Selected passage:
_ _ _ _

Chris Haydon, Artistic director of London's Gate Theatre, returns to the Traverse following 2013's Fringe First-winning Grounded – a powerful monologue about a drone pilot by George Brant given an edge-of-seat, white-knuckle performance by Lucy Ellinson. This year's offering, another American play featuring Ellinson, is ostensibly gentler: a church is split over doctrinal disagreements when progressive Pastor Paul denounces fire-and-brimstone ideology and denies the existence of hell.

Haydon's deceptively cosy staging—we're cast as the congregation, and are joined by a community choir of non-actors—houses a dramatically robust and theologically rigorous text that will resonate with both atheists and the faithful. It's refreshing to see a play about religion that doesn't focus on institutional abuse or extremism, and Lucas Hnath's writing has an almost Greek simplicity and profundity to its central questions – primarily questions about authority and interpretation. When a congregant defects to another church whose pastor picks out different passages to prove the existence of Satan, she realises “It's as if you have a choice how to read it.”

_ _ _ _

Dataset section:

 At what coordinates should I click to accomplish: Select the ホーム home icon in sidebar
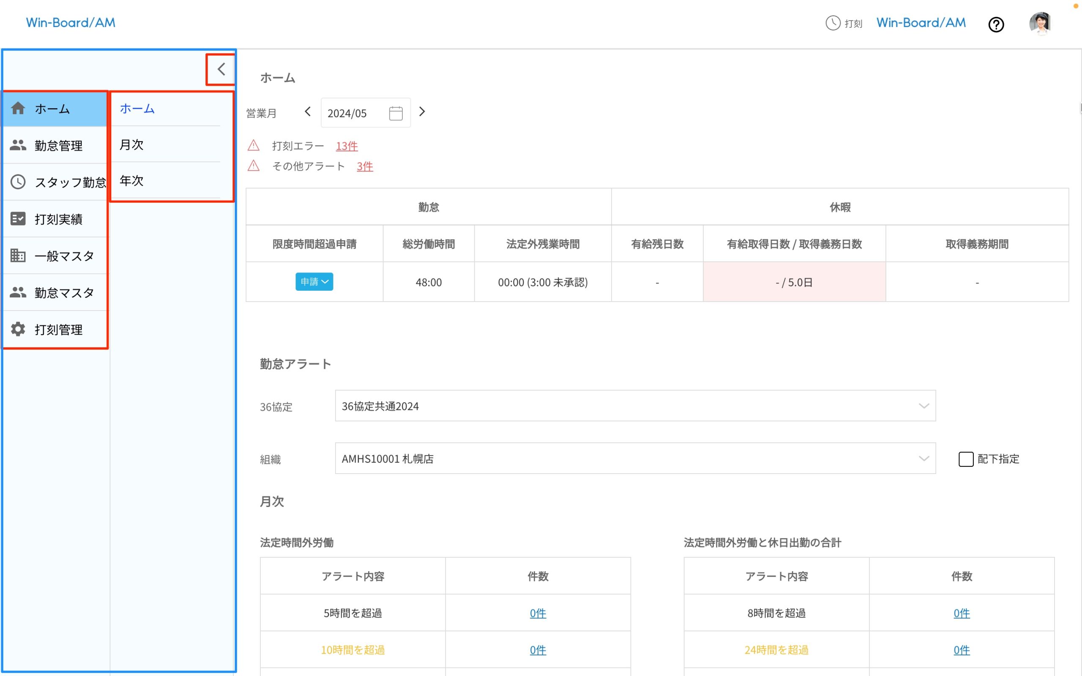coord(18,108)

_ _ _ _

Written instruction 1: Write out the part of the theatre review starting at "Chris Haydon, Artistic" and ending at "existence of hell.".
Written instruction 2: Explain why, according to the theatre review, the play is refreshing.

Correct result 1:
Chris Haydon, Artistic director of London's Gate Theatre, returns to the Traverse following 2013's Fringe First-winning Grounded – a powerful monologue about a drone pilot by George Brant given an edge-of-seat, white-knuckle performance by Lucy Ellinson. This year's offering, another American play featuring Ellinson, is ostensibly gentler: a church is split over doctrinal disagreements when progressive Pastor Paul denounces fire-and-brimstone ideology and denies the existence of hell.

Correct result 2: The review calls it refreshing because it is a play about religion that doesn't focus on institutional abuse or extremism.